It might seem odd that Melissa Hobley is a real-life matchmaker who is working with 50 to 100 singles around the globe at any given time.

She has, after all, spent much of the last decade working for dating apps whose goal, presumably, is for singles to connect through their phones. She is the chief marketing officer of Tinder, a position she’s held since August 2022. Before that she worked for OkCupid for over five years.

It’s not that Ms. Hobley believes that dating apps are dead or even dying, though some statistics show troubles. Bumble and Match Group, which owns Tinder, OKCupid, Hinge and Match.com, among other brands, have lost more than $40 billion in market value since 2021 as they struggle to attract young people to pay for the more expensive features.

Ms. Hobley pointed to Tinder’s great success: It has 50 million users in 190 countries, she said. “Every three seconds a relationship starts on Tinder, which is actually crazy.” (This credence is rooted in a study Match Group did in 2023 that defined “relationship” as anything lasting more than three months.)

But Ms. Hobley, 44, who splits her time between New York City and the North Fork of Long Island with her husband and two daughters, believes there are many ways for people to mingle. She wants to be involved in all of them.
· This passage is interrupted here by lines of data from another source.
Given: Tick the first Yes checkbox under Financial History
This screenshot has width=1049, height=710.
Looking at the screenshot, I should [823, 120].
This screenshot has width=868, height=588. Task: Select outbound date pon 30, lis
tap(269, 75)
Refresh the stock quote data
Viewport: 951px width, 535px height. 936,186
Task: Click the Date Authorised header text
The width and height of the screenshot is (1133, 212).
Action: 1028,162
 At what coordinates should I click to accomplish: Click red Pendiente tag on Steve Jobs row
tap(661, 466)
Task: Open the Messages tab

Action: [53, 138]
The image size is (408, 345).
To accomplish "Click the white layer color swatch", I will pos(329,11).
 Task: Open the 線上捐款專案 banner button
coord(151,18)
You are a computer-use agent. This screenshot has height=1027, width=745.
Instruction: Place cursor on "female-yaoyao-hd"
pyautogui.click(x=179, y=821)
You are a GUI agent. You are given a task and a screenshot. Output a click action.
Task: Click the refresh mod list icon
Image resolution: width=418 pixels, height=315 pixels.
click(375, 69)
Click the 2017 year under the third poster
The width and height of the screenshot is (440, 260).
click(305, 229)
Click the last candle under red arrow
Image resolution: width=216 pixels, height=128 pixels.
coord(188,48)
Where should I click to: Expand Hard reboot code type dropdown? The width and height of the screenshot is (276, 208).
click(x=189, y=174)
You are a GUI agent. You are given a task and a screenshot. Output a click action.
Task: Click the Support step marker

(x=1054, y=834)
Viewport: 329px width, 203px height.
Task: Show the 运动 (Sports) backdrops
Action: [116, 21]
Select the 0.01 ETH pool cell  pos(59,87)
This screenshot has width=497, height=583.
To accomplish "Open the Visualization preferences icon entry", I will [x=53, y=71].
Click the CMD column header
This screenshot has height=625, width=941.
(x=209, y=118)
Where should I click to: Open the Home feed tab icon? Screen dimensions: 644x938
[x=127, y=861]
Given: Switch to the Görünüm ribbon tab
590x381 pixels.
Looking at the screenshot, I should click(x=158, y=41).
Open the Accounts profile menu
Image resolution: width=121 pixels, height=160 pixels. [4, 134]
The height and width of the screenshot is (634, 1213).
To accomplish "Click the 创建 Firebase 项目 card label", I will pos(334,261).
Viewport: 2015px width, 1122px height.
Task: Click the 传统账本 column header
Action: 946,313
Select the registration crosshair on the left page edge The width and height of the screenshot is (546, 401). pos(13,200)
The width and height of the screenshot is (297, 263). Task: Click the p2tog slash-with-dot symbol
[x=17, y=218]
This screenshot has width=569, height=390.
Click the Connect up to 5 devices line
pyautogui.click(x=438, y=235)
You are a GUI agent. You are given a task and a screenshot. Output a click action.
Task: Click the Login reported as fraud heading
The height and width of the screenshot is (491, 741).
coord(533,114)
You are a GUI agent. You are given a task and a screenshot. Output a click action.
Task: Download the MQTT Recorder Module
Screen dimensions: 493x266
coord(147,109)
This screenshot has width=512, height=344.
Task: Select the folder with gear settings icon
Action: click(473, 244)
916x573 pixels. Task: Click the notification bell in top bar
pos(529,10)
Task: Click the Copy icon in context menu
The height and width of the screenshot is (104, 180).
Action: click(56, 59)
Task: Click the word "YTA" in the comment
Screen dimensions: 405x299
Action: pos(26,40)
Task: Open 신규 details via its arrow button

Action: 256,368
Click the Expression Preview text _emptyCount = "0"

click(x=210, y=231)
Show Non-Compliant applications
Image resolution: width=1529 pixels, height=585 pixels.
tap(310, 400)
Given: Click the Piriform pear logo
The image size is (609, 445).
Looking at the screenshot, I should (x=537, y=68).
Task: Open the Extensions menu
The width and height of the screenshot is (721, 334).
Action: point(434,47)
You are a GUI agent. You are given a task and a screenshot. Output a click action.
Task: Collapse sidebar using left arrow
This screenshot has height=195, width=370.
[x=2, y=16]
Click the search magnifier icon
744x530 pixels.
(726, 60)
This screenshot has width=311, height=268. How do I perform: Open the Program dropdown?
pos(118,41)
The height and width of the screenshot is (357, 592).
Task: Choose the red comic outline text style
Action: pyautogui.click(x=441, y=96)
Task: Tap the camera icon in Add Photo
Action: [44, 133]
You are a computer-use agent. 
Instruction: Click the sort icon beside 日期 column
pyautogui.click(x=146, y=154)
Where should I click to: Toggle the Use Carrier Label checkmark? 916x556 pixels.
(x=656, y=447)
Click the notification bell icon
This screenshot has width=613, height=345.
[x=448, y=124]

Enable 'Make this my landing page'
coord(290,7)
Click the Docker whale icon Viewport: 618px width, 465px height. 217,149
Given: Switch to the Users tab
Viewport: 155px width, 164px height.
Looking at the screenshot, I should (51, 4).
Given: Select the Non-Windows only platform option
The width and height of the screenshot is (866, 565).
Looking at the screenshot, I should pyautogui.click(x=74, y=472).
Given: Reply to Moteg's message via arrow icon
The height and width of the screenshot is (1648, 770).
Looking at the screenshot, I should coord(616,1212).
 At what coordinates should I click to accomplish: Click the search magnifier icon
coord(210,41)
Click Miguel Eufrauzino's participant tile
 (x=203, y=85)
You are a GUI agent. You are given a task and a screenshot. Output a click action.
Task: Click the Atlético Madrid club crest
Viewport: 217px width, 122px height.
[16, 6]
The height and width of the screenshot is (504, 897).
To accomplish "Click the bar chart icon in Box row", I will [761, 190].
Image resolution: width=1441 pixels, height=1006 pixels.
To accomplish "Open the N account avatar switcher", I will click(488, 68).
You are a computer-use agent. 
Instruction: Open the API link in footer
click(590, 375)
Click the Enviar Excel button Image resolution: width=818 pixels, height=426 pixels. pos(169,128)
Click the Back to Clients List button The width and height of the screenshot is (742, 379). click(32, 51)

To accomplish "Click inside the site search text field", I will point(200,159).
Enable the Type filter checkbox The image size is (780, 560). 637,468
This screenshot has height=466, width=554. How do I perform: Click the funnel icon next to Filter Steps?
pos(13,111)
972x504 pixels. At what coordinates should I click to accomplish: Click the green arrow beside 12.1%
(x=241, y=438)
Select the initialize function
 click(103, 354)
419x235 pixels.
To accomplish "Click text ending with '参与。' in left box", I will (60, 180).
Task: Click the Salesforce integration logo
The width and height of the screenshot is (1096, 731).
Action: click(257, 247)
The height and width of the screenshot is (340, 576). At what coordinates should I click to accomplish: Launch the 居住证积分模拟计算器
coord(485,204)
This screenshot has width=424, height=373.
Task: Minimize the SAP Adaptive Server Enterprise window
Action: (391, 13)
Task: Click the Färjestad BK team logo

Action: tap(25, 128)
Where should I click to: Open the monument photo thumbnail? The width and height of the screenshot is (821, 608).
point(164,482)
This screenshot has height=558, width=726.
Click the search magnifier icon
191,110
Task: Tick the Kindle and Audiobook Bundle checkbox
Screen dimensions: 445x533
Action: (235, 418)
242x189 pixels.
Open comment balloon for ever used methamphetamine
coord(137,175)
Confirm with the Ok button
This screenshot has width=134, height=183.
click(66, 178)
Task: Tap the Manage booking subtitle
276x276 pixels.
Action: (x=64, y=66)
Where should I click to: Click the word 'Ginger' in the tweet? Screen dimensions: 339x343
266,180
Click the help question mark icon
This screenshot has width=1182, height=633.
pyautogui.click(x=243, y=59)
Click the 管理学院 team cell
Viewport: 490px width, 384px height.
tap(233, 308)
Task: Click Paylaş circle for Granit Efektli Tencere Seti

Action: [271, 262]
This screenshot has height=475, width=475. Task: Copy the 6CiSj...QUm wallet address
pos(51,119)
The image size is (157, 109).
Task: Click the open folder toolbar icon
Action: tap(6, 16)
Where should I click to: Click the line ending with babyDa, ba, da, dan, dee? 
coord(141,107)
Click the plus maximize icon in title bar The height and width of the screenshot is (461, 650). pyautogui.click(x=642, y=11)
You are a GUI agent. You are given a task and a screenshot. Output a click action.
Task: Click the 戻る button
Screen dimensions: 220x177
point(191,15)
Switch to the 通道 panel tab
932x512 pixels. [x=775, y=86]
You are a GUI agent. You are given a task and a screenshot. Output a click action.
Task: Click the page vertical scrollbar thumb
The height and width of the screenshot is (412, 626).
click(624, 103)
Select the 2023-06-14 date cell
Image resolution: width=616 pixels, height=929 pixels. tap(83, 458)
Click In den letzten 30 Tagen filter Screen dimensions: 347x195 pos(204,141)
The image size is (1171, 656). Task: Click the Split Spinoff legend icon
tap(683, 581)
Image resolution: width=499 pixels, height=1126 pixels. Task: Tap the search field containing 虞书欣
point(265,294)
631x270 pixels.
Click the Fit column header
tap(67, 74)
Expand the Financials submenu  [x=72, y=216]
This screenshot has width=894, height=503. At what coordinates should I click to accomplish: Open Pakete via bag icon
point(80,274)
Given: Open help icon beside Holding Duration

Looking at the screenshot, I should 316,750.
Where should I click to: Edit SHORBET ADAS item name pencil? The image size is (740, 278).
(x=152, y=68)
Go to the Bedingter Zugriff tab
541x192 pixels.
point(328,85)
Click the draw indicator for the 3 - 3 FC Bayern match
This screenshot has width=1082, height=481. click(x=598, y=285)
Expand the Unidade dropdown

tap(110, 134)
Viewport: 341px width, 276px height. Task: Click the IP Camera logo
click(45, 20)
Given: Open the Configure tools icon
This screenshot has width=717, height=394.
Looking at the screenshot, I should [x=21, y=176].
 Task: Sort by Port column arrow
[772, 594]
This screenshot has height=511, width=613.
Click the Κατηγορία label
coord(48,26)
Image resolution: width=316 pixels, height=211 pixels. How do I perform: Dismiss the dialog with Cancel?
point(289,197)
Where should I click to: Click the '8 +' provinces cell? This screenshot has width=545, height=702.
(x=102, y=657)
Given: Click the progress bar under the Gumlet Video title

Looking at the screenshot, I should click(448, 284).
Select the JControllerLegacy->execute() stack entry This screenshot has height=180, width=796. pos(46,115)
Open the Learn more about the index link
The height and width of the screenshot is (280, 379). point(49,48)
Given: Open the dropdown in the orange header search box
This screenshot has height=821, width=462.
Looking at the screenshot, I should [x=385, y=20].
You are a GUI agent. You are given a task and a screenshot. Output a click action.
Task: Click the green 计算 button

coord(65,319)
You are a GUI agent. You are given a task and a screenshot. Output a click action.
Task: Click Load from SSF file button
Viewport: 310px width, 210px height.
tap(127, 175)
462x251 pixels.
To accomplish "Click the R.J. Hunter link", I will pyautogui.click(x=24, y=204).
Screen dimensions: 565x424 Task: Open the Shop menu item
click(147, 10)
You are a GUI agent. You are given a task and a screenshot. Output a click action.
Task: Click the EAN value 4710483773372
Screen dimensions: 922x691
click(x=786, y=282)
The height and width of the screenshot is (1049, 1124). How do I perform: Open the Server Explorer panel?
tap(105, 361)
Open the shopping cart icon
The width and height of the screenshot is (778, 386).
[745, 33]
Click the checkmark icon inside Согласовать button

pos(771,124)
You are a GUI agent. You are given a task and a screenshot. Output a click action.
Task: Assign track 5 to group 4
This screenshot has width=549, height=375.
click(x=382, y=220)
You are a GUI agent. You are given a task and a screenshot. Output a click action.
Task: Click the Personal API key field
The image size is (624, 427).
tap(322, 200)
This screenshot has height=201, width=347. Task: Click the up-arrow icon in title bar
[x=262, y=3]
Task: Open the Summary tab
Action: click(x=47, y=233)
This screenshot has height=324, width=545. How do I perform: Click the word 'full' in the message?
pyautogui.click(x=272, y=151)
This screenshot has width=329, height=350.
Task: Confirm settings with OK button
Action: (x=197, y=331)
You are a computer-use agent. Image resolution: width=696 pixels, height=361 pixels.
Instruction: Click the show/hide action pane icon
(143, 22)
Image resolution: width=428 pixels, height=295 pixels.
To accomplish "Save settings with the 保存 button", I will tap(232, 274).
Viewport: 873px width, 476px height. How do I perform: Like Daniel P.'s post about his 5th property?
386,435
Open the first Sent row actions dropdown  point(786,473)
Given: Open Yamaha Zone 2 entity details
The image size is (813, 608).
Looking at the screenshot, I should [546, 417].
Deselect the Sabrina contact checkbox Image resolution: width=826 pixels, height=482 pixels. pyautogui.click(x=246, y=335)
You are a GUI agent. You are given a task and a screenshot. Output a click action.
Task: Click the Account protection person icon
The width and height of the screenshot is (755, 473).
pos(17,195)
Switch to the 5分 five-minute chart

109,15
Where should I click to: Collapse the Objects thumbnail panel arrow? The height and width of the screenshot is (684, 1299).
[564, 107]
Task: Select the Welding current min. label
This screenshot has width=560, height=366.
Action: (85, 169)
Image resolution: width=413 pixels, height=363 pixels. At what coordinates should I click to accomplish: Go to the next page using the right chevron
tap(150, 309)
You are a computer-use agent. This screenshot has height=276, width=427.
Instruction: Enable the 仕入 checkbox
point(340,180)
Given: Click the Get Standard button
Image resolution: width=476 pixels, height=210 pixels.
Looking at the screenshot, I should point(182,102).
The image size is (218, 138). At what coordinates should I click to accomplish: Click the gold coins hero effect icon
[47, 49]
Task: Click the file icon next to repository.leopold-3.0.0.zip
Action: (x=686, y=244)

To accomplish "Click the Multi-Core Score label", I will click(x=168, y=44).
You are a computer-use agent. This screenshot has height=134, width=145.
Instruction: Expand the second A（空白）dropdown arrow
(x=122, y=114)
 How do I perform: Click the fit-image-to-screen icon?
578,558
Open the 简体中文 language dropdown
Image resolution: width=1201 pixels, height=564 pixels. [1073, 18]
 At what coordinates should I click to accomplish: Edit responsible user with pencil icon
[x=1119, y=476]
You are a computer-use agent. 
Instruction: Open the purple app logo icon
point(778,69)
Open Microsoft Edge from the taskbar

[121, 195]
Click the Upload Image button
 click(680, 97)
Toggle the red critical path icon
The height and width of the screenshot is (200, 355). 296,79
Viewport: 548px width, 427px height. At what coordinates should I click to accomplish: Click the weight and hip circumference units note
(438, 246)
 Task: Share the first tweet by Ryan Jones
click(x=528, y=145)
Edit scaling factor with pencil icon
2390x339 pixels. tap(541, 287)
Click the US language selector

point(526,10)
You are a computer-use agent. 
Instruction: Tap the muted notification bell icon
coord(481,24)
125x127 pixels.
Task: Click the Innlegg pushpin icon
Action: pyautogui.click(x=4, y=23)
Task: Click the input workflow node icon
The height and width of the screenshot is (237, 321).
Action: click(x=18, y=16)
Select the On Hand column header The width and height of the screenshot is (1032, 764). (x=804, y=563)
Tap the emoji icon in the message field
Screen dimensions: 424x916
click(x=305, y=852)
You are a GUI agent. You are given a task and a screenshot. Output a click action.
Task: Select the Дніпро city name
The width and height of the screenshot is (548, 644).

For Ms. Hobley, in-person matchmaking is a “hobby or a passion,” she said, not something she has “ever been paid to do.” Sometimes singles will reach out to her via email or social media asking for help. Other times she strikes up conversations with strangers while out and about. “I will just meet someone at an event or in line for a coffee shop or that amazing doughnut place in Sag Harbor, and we will start talking,” she said. “I’ll say, ‘You’re great. Let’s help you find someone as perfect as you.’”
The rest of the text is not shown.